══ MATERIAL SUPPLIED
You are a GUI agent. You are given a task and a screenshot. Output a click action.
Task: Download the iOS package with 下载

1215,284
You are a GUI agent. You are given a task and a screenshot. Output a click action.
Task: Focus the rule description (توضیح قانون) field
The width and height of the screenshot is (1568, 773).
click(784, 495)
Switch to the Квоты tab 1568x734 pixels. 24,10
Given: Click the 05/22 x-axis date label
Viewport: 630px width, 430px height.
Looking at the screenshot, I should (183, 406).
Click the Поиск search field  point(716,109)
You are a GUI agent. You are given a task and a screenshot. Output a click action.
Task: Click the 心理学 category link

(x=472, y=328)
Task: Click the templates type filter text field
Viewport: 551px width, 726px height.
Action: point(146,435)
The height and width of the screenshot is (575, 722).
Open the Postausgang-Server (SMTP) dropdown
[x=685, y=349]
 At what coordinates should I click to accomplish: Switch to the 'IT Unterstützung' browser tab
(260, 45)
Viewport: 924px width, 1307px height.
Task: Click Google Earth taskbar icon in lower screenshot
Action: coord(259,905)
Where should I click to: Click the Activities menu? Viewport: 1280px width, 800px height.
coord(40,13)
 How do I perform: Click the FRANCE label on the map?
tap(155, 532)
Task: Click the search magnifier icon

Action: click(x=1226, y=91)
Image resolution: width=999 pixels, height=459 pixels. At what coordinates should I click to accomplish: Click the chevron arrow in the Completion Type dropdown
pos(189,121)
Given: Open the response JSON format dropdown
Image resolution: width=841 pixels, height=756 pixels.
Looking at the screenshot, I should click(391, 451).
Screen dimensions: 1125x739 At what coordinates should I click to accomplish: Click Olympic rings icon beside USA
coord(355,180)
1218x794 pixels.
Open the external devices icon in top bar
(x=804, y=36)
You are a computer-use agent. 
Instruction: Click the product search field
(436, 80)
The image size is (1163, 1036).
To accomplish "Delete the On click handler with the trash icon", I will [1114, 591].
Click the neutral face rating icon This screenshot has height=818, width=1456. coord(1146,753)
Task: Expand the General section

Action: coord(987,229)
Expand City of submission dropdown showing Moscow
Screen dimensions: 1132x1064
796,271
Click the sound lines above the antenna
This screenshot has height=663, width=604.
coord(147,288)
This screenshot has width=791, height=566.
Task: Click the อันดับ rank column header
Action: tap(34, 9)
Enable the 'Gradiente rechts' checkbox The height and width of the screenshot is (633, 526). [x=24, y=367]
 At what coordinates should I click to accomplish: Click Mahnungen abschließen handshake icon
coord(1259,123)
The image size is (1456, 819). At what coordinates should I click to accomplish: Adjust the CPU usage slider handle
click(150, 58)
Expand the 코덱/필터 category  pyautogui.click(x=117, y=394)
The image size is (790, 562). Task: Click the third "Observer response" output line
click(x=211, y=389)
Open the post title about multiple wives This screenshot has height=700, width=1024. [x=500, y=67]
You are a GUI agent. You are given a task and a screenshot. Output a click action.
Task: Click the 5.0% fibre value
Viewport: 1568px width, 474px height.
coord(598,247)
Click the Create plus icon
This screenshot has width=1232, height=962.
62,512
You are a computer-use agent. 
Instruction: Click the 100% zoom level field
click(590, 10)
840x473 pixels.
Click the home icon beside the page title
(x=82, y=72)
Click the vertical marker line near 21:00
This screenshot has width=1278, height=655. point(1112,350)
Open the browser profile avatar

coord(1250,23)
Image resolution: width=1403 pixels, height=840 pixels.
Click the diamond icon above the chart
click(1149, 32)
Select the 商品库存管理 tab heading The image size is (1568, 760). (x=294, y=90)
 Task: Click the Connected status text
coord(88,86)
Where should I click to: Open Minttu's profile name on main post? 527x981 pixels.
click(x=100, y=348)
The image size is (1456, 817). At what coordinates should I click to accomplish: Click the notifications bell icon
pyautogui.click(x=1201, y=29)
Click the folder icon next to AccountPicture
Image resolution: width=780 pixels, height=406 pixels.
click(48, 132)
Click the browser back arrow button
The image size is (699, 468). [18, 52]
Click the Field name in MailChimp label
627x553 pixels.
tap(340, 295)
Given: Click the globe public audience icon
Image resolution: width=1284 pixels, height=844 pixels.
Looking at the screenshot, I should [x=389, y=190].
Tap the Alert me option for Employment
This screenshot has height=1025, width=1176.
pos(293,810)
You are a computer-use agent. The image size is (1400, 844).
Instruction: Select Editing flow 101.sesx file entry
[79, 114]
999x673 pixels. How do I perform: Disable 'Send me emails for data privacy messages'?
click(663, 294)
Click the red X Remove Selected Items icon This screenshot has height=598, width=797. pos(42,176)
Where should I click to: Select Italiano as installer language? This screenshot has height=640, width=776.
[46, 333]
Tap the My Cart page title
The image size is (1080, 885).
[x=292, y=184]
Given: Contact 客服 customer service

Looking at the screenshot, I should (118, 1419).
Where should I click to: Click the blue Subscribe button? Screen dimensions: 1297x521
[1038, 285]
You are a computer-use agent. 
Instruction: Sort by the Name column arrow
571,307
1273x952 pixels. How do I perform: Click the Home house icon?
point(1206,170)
════
Rewrite everything from the line containing "Expand the 코덱/필터" down to the line containing "coord(598,247)", both included, with the requests unchanged. Scale every coordinate in the answers by 0.55 and round to whole numbers, rounding halves up.

PROBLEM SOLUTION:
Expand the 코덱/필터 category  pyautogui.click(x=64, y=217)
The image size is (790, 562). Task: Click the third "Observer response" output line
click(x=116, y=214)
Open the post title about multiple wives This screenshot has height=700, width=1024. [x=275, y=37]
You are a GUI agent. You are given a task and a screenshot. Output a click action.
Task: Click the 5.0% fibre value
Viewport: 1568px width, 474px height.
coord(329,136)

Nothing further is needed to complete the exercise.